The Saint's Lady
- Author: Joy Martin
- Language: English
- Series: The Saint
- Genre: Mystery
- Publisher: NA
- Publication date: Unpublished; written 1979
- Publication place: United Kingdom
- Media type: Manuscript

= The Saint's Lady =

1979 novel by Joy Martin

The Saint's Lady is an unpublished novel by Joy Martin featuring the character of criminal-turned-detective Simon Templar (alias "The Saint") who had been created by Leslie Charteris in 1928.

According to the book The Saint: A Complete History in Print, Radio, Film and Television 1928-1992 by Burl Barer, Martin sent her manuscript to Leslie Charteris as a present in 1979. On its own, this would qualify the novel as no more than fan fiction. However Charteris, who at the time was editing a series of continuation books featuring The Saint (he had stopped writing the character full-time in 1963) was impressed enough by the manuscript to offer it to the British publishers of the Saint series, Hodder & Stoughton, for publication as the next book in the series.

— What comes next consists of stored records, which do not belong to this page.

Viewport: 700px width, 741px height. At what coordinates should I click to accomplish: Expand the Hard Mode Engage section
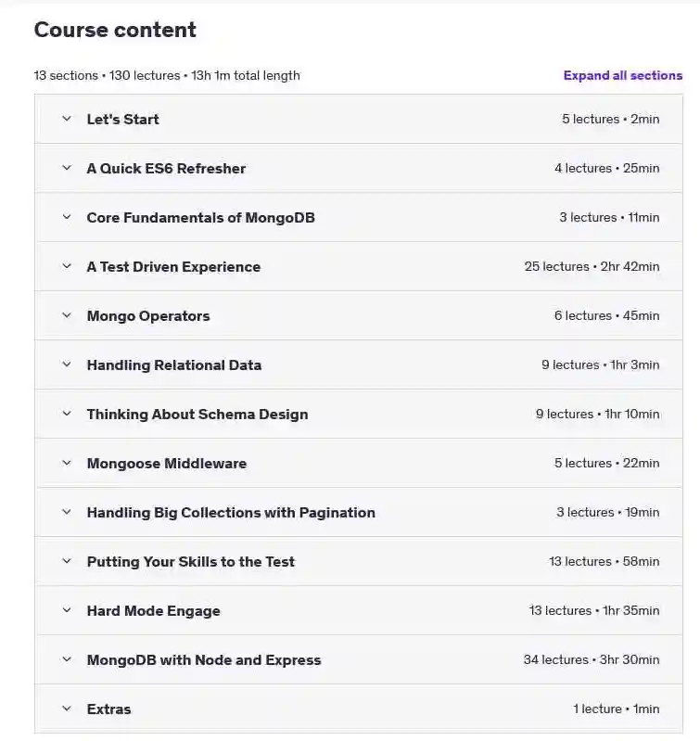[359, 610]
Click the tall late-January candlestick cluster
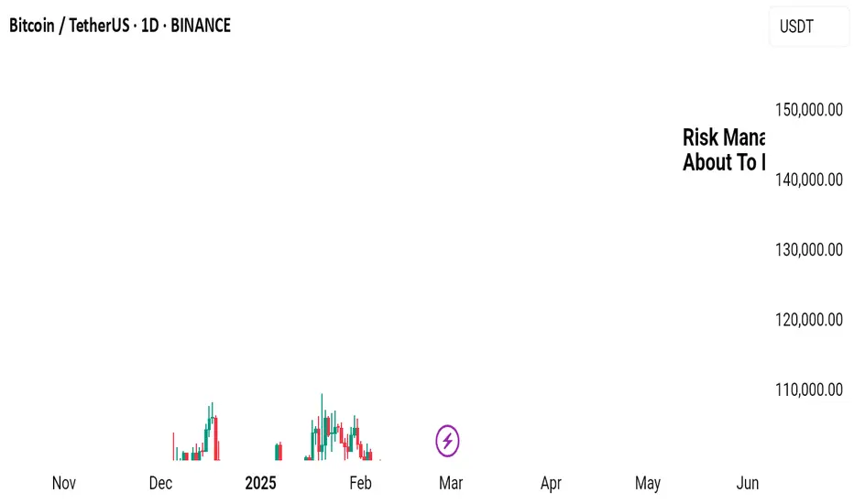 tap(332, 431)
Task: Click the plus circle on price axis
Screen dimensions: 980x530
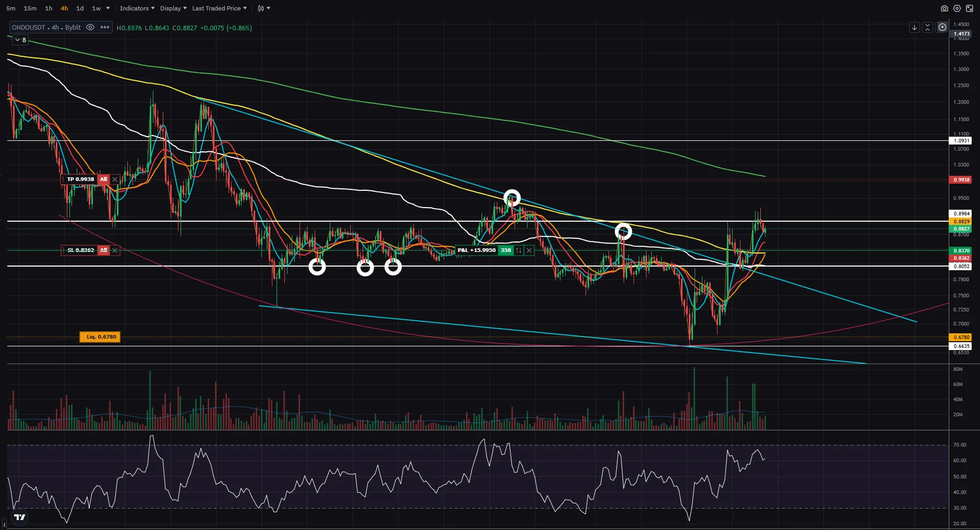Action: pyautogui.click(x=942, y=27)
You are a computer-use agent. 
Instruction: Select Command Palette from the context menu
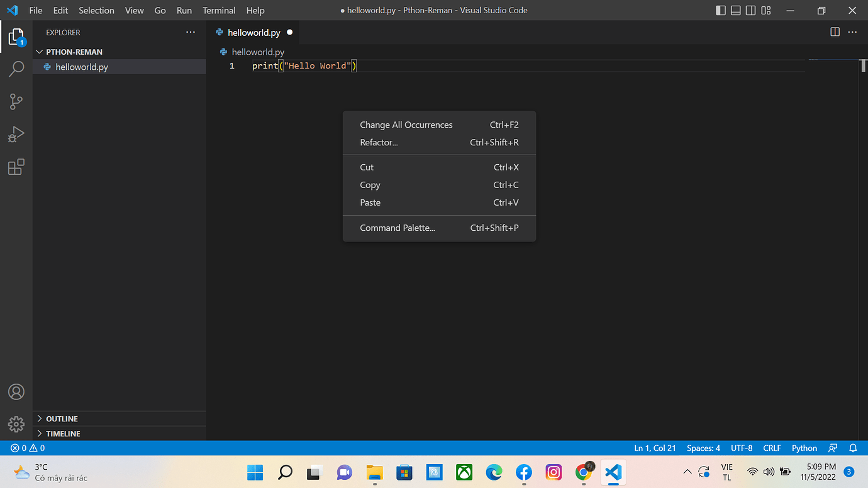(x=397, y=228)

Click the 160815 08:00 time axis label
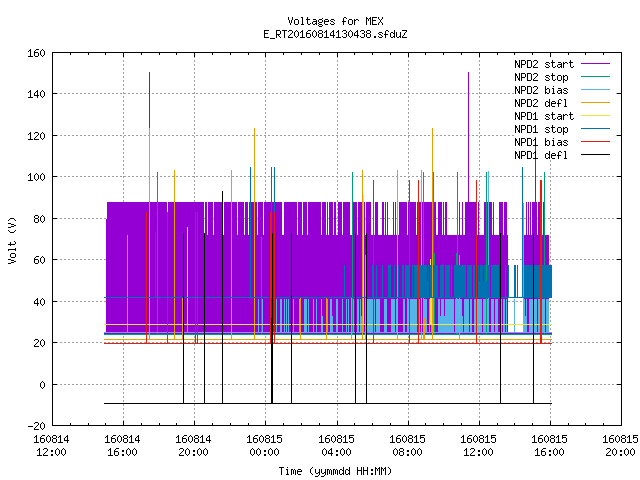tap(407, 446)
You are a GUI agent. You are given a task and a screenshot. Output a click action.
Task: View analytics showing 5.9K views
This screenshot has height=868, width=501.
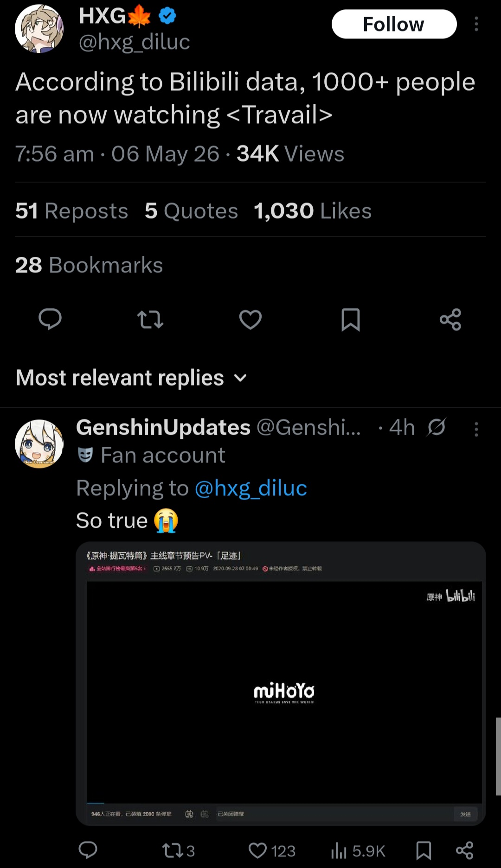point(358,850)
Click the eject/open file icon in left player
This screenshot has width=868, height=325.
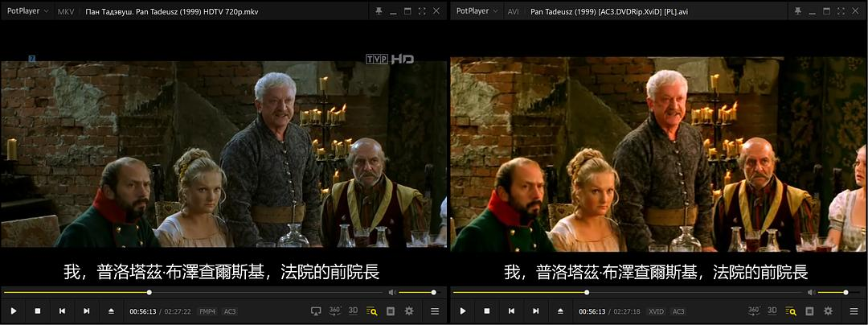tap(111, 311)
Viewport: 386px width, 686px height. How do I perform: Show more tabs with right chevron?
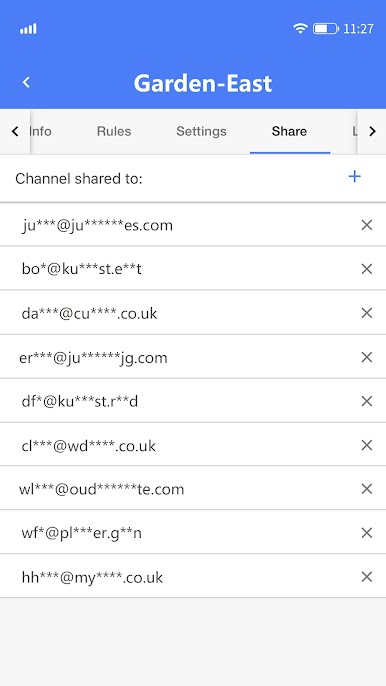point(372,131)
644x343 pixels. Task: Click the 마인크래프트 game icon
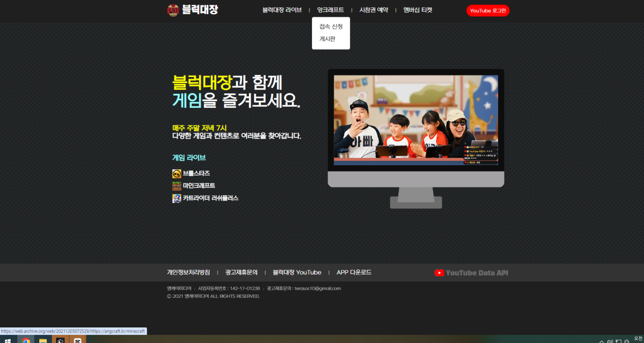click(x=177, y=186)
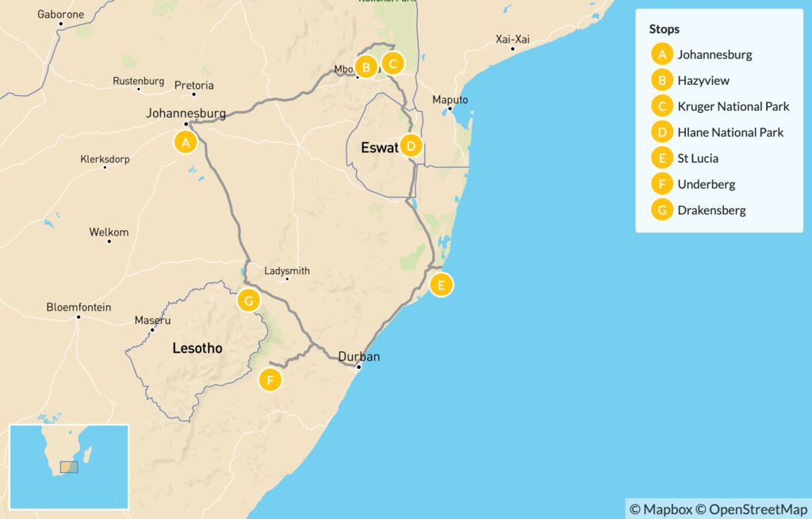Screen dimensions: 812x519
Task: Click the Durban city label
Action: coord(358,357)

Barer writes that Hodder & Stoughton rejected the manuscript, apparently on the grounds that Martin had made Templar sound too Scottish.

The manuscript is in the archives at Boston University.

Although Barer does not describe the plot of The Saint's Lady, he does quote from the book, and it is notable that the novel would have seen the return of Templar's longtime girlfriend/partner Patricia Holm after an absence from the Saint series of more than 30 years (her most recent appearance as of 1979 having been in the 1948 short story collection Saint Errant. It is not known, however, if the title is a direct reference to Holm. Martin would have also become the first woman to publish an English-language Saint novel, although it is not known whether she would have received author credit on the cover as at this time the practice was for the books to be credited to Charteris (with the collaborative authors credited inside).

This is not the only Saint novel to remain unpublished. Barer also provides an outline of Bet on the Saint, a 1968 collaboration between Charteris and Fleming Lee based on a Saint comic strip storyline, which was rejected by Doubleday (Charteris' American publishers). And, recently, an unpublished Charteris manuscript from the early 1940s, The Saint's Second Front, has been discovered.

Also, according to "The Saintly Bible", Ian Dickerson was at one time developing a novel out of an unrealized film project entitled Son of the Saint. As of 2020 this book has yet to see print.